KUTIPAN BACAAN →
____________

Regulasi Mobil Murah
vs Regulasi Bus Murah
Akhir Januari tinggal menghitung
hari. Namun bulan pertama di tahun 2013 ini, takkan mudah dilupakan orang. Hujan
tiap hari, telah membuat sebagian wilayah Jakarta dan daerah lainnya terendam
banjir. Segenap pengurus Organda menyampaikan keprihatinan mendalam atas
bencana alam ini. Mudah-mudahan, masyarakat umum dikuatkan dalam tiap bencana
yang dihadapi.
Kami, atas nama pengurus Organda,
juga menyatakan rasa prihatin bagi segenap anggota Organda yang tertimpa dampak
negatif dari banjir. Tidak sedikit anggota Organda, para pengemudi angkot, awak
bus, dan penjual tiket; yang kediamannya diterjang banjir. Banyak sekali
jaringan jalan yang digenangi air sehingga perusahaan transportasi merugi
akibat tak mampu beroperasi.
Di bulan Januari 2013 ini, terjadi
begitu banyak tukar pikiran, diskusi, dan perdebatan, terkait transportasi. Diperdebatkan
dan dicarikan solusi bersama tentang mass
rapid transit (MRT) Jakarta misalnya. Kemudian, entah bagaimana kajiannya,
tiba-tiba diputuskan Kopaja AC boleh melintas di jalur busway.
Beberapa minggu terakhir ini, ramai
pula diperdebatkan proyek pembangunan enam ruas tol dalam kota. Suara pro dan
kontra terus memenuhi ruang-ruang diskusi bagi di dunia nyata maupun dunia
maya.
Organda
pun telah menyerukan pandangannya bahwa pembangunan enam ruas tol—walau
menyediakan lajur khusus busway, telah mengingkari prinsip-prinsip urban
planning dan urban transport yang baik. Apalagi hingga hari ini, belum dipahami
bersama bagaimana pola operasi busway di enam ruas tol. Berapa jumlah bus yang
disediakan? Kapan target waktunya? Singkat kata, jangan sampai warga membeli
kucing di dalam karung!
Regulasi Baru
Ketika
Januari hampir usai, satu hal yang belum juga dituntaskan adalah recana diterbitkannya
regulasi mobil murah dan ramah lingkungan (Low Cost Green Car/ LCGC). Organda mendapat informasi, kabarnya regulasi
tersebut hanya menunggu tandatangan Presiden Susilo Bambang Yudhoyono.
Meski demikian, Organda berharap
dimundurkannya pengesahan regulasi LCGC lebih dikarenakan niat kuat untuk
memikirkan dengan matang produksi mobil jenis tersebut. Bukan sekedar masalah
birokrasi atau surat-menyurat belaka, atau sekedar menunggu tandatangan.
Mudah-mudahkan juga telah dipikirkan
langkah baru berupa infrastruktur baru untuk mengantisipasi proyeksi
pertambahan produksi 100.000 unit mobil murah per tahun atau produksi 273 unit
mobil baru per hari.

____________

ISI DATA →
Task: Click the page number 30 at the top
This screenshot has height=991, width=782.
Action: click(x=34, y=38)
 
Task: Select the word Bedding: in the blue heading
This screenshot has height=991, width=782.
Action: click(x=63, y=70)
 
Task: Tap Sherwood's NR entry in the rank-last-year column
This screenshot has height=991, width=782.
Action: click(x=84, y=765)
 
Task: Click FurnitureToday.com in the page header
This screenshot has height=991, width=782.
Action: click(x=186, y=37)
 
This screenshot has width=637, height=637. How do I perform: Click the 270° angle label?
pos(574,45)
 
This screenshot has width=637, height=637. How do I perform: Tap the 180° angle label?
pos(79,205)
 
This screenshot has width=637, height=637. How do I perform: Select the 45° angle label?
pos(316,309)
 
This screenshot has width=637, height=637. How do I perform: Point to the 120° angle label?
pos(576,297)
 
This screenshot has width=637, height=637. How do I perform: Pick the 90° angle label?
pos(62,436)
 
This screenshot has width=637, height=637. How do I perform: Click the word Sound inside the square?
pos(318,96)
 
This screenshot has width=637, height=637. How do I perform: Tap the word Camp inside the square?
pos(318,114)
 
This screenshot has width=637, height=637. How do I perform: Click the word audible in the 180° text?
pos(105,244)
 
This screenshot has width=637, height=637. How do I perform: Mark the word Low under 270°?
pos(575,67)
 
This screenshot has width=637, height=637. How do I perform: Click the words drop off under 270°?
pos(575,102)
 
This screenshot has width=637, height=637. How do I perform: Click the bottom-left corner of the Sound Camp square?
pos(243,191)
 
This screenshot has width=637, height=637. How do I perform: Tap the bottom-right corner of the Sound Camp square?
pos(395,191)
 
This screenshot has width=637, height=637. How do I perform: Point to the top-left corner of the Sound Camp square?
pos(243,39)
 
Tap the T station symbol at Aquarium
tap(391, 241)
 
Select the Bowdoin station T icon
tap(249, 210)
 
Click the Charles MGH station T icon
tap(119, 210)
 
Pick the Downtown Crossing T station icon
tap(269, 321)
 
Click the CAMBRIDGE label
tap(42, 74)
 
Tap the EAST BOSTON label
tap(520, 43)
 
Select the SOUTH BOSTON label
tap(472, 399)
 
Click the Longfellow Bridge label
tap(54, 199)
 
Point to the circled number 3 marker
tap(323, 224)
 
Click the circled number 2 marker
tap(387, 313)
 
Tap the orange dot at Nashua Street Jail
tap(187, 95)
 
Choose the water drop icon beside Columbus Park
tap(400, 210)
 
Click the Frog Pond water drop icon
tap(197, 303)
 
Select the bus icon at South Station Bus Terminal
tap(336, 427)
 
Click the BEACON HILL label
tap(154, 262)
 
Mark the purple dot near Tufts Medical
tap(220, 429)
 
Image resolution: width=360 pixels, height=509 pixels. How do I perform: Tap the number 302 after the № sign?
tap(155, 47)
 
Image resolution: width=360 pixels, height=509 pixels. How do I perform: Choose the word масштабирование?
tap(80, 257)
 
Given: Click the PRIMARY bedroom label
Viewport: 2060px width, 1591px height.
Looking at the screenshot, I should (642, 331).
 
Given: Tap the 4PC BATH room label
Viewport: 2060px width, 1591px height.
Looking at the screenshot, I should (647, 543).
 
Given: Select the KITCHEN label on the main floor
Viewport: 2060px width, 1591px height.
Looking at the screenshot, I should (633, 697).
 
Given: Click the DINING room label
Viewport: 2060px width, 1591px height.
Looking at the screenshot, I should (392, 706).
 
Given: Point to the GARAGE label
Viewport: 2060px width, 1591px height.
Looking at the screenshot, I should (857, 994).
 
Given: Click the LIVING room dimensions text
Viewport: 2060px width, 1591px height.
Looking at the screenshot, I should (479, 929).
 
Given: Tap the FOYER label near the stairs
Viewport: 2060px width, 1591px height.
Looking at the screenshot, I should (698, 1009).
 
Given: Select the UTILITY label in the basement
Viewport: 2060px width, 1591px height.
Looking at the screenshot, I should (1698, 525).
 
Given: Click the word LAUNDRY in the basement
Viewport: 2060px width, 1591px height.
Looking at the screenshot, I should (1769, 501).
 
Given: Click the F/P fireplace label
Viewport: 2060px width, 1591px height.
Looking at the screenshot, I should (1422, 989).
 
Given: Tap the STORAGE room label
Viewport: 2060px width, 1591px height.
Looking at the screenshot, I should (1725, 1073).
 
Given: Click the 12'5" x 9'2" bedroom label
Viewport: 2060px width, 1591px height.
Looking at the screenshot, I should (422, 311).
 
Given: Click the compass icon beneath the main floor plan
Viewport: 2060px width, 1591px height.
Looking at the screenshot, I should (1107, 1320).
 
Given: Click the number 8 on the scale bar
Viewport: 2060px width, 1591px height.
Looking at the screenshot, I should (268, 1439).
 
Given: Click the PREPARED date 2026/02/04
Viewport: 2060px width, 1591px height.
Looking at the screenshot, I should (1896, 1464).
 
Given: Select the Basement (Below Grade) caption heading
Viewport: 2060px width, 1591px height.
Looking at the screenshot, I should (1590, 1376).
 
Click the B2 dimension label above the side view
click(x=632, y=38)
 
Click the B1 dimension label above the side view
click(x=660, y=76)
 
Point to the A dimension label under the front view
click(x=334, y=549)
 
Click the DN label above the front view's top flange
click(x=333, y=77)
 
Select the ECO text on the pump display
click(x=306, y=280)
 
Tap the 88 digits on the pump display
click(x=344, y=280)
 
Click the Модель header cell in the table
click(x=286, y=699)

____________

DAFTAR SOAL →
1/ Salin dengan tepat bagian bacaan tentang regulasi mobil murah, dimulai pada kata-kata "Regulasi Baru" dan berhenti setelah kata-kata "sekedar menunggu tandatangan.".
2/ Tuliskan ulang baris-baris catatan sebagai tabel Markdown dengan kolom "No. Urut" dan "Isi Baris", tanpa baris kosong. Mulailah pada baris yang memuat "120° angle label?" dan berhentilah setelah baris yang memuat "pos(318,96)", dengan kedua baris itu ikut dimasukkan.

JAWABAN TIAP SOAL →
1/
Regulasi Baru
Ketika
Januari hampir usai, satu hal yang belum juga dituntaskan adalah recana diterbitkannya
regulasi mobil murah dan ramah lingkungan (Low Cost Green Car/ LCGC). Organda mendapat informasi, kabarnya regulasi
tersebut hanya menunggu tandatangan Presiden Susilo Bambang Yudhoyono.
Meski demikian, Organda berharap
dimundurkannya pengesahan regulasi LCGC lebih dikarenakan niat kuat untuk
memikirkan dengan matang produksi mobil jenis tersebut. Bukan sekedar masalah
birokrasi atau surat-menyurat belaka, atau sekedar menunggu tandatangan.

2/
| No. Urut | Isi Baris |
|---|---|
| 1 | This screenshot has width=637, height=637. How do I perform: Point to the 120° angle label? |
| 2 | pos(576,297) |
| 3 | This screenshot has width=637, height=637. How do I perform: Pick the 90° angle label? |
| 4 | pos(62,436) |
| 5 | This screenshot has width=637, height=637. How do I perform: Click the word Sound inside the square? |
| 6 | pos(318,96) |